From the park interpretive centre. There will be more photos from Tombstone.

Technically, this isn't a panorama, but it feels like it, and plus, if you stepped forwards it was a long way down. This was the view on the last night, when we weren't looking up at the spectacular auroras.

Wednesday, September 20, 2017

Wildlife. Wooden or otherwise. Caged and free.

One of the highlights for many people on photo trips is to capture images of wildlife.  I don't have quite a big enough lens to go hunting for those shots, but sometimes I get lucky. A couple of these images have appeared on Facebook or my blog, but I'm losing track. Forgive me. I suppose I should have built a system of file naming so I'd know if I'd published an image or not, but that seems over the top on the geek front.

This little guy had a den in the Sundog Retreat. We saw him several times, but without a camera in hand. He came up to check me out while I was setting up to shoot the aurora. There I am, super wide lens, on the tripod all set up, and there he or she is, within about 6 feet of me. Not aggressive, just curious. I tried a couple shots with the wide lens, then he sat back a bit and I switched lenses. I was so happy with this shot in camera, especially since he or she started trotting off. On screen I see a bit of vegetation obscuring the face. Sigh. The rest of the shots are much worse.

This is the wooden one. I liked the smile.

An injured eagle at the wildlife preserve.

Even though he was on the other side of a sturdy fence, that glare and beak, to say nothing of the claws, were plenty intimidating.

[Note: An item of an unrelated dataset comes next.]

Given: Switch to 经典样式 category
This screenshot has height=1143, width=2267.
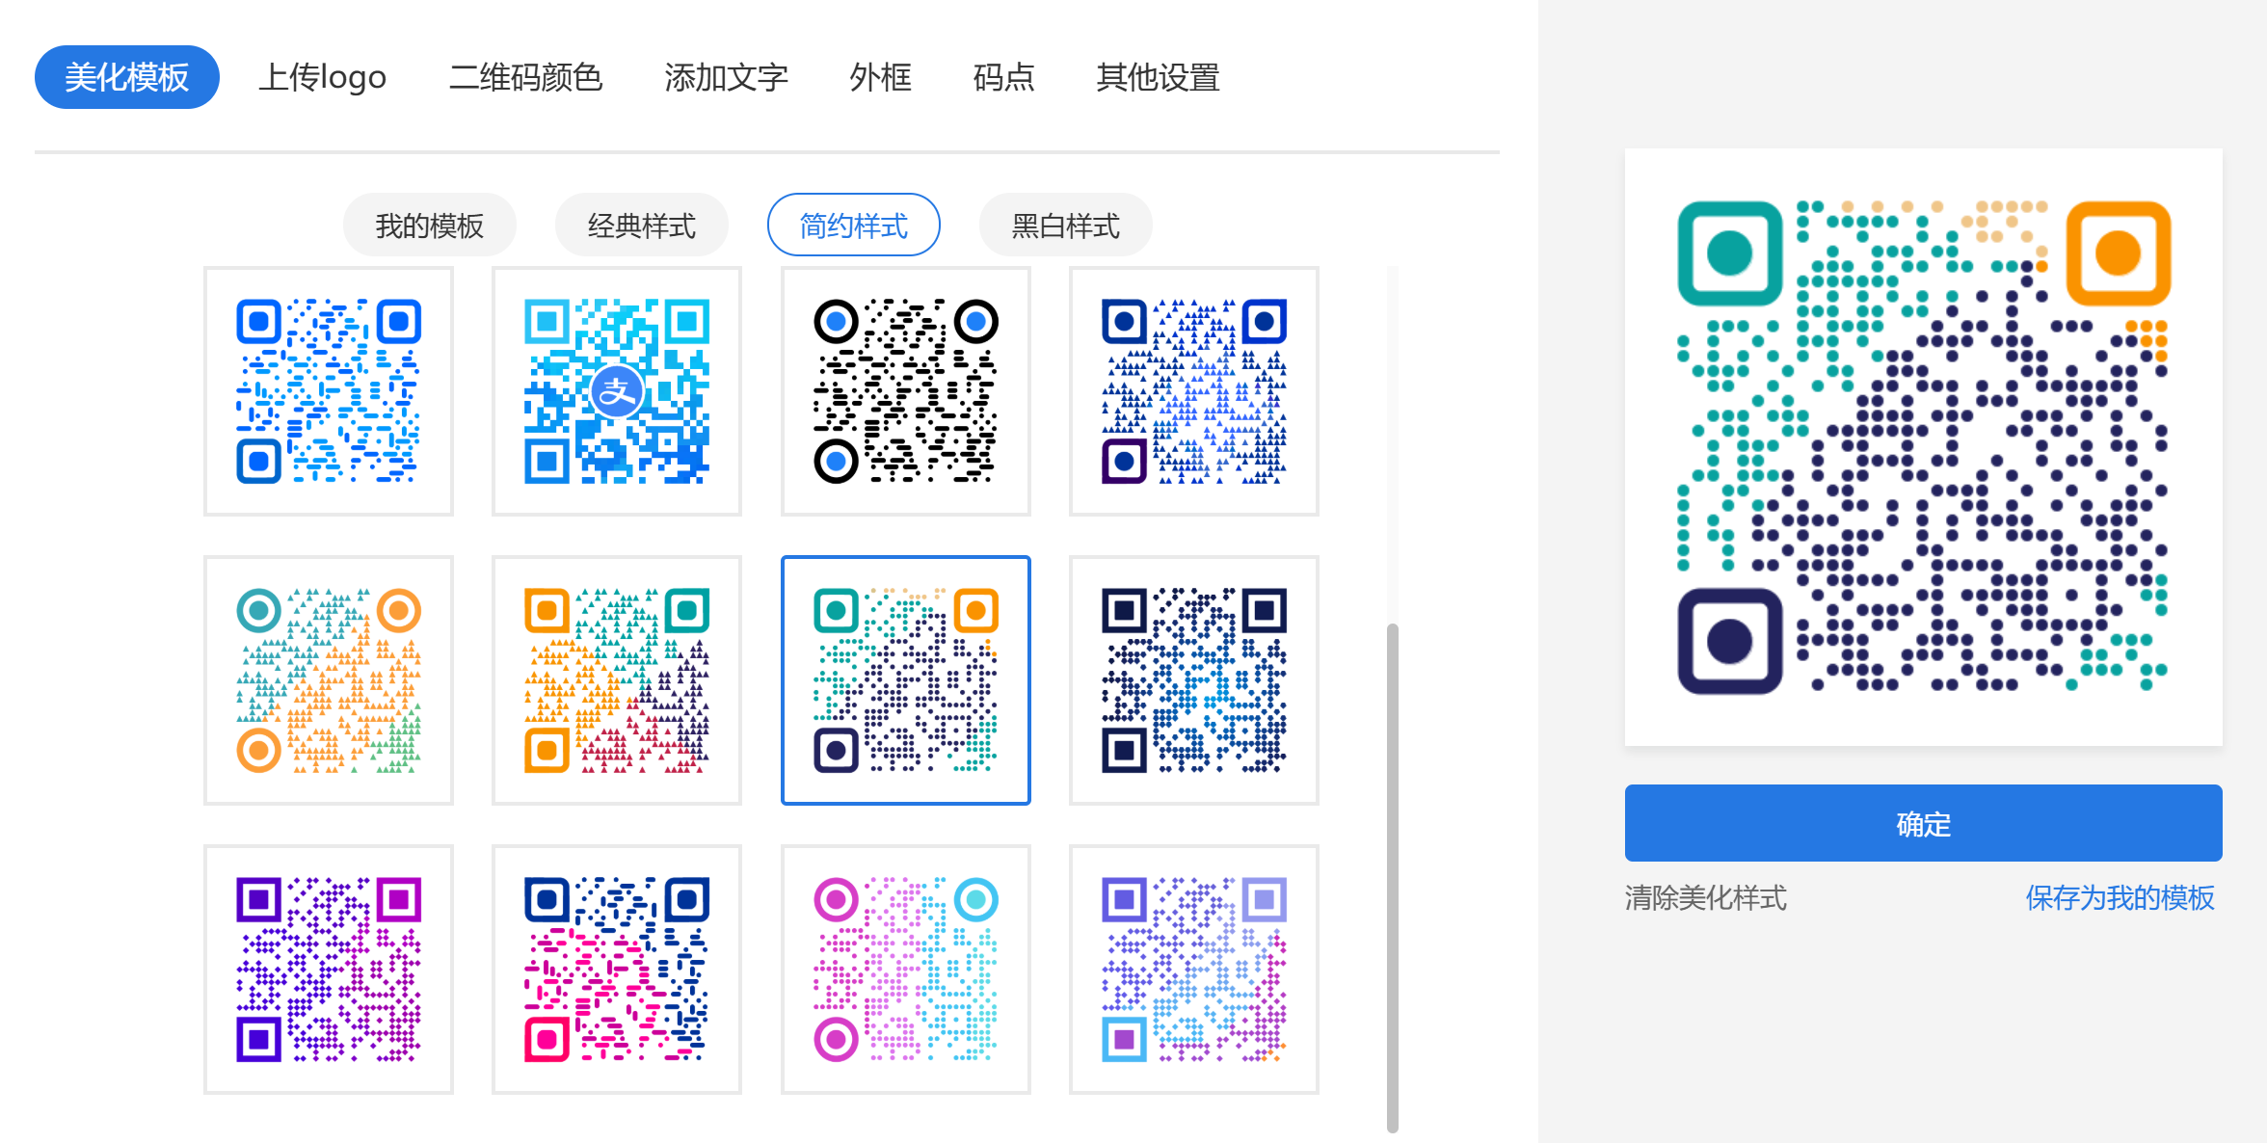Looking at the screenshot, I should pos(642,226).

 The raven was in the same enclosure as the eagle, but the two were not quite buddies, our guide said.

The Lynx were cool. We didn't see them at first, but they showed up when our guide produced the white bucket. She told us to stand over there, because that's where the meat was going. I had somehow envisioned a more elegant solution than throwing it over a tall fence, but I guess that's the Yukon way, go with what works.

This was along the road to Fish Lake, I think. Everybody else was shooting these 5 big birds in a tree, but I knew I wouldn't get any detail. Then one flew off.

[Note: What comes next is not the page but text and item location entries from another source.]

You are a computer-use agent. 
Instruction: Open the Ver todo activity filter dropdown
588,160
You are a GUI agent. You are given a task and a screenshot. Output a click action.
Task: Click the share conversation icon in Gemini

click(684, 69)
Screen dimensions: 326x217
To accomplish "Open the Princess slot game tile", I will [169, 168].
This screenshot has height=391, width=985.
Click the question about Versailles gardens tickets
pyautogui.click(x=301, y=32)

I know I included Mr bear earlier, but some of you may have missed it. We saw it far enough ahead we could stop. Neil was trying to get everyone organized to get a shot without the driver freaking out. It seemed ok with us being quite a ways away. Everybody was all jammed up at the front of the bus getting ready, so I slid the window open. I couldn't get the camera out so I shot slant-wise through the opening. A second later a truck drove by and startled the bear and he vanished into the bush. Everybody was pretty cheesed.

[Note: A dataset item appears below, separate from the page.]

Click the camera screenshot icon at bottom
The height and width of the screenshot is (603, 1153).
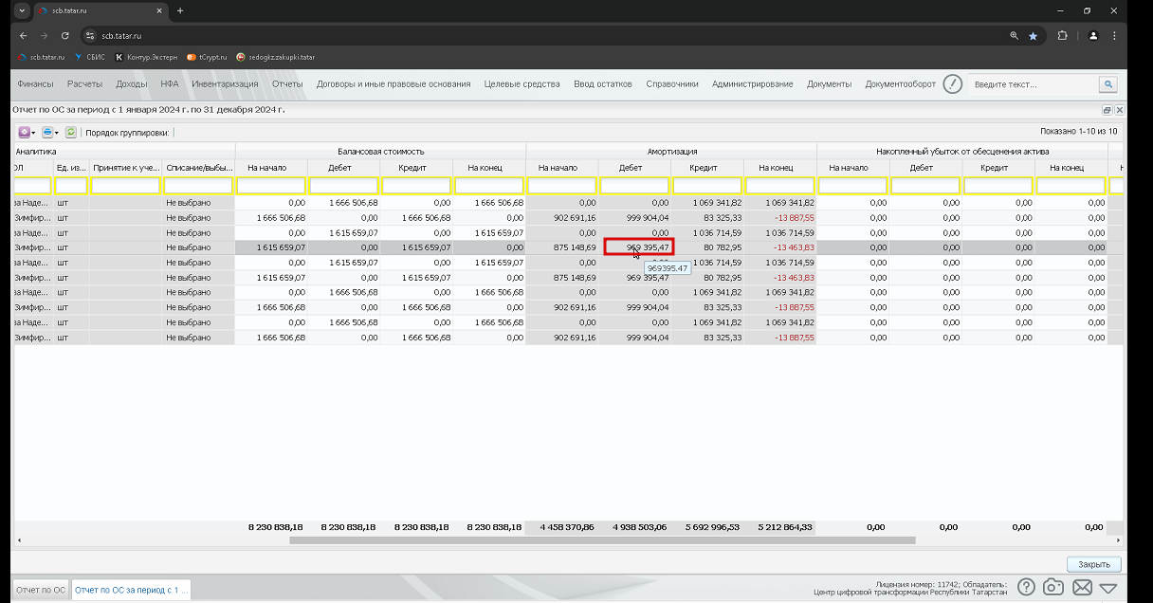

This beaver is the only wildlife we saw in Tombstone. Its a big one, with a huge long dam, a big house, and a big supply of food nearby. If I overheard our guide correctly, beavers had been working on this for many years.We saw a beaver in Bonanza creek, but all I got was his nose.

We were all disappointed that we didn't see a moose in the wild. Or get a photo of that wild lynx, that would have made my week.

Tuesday, September 19, 2017

Yukon has a desert. Really. Who knew?

Time for some landscapes. These are between Whitehorse and Carcross. This is a very pretty drive as the leaves are changing colour, with some nice lakes. The surprise just outside Carcross is a desert. Truly.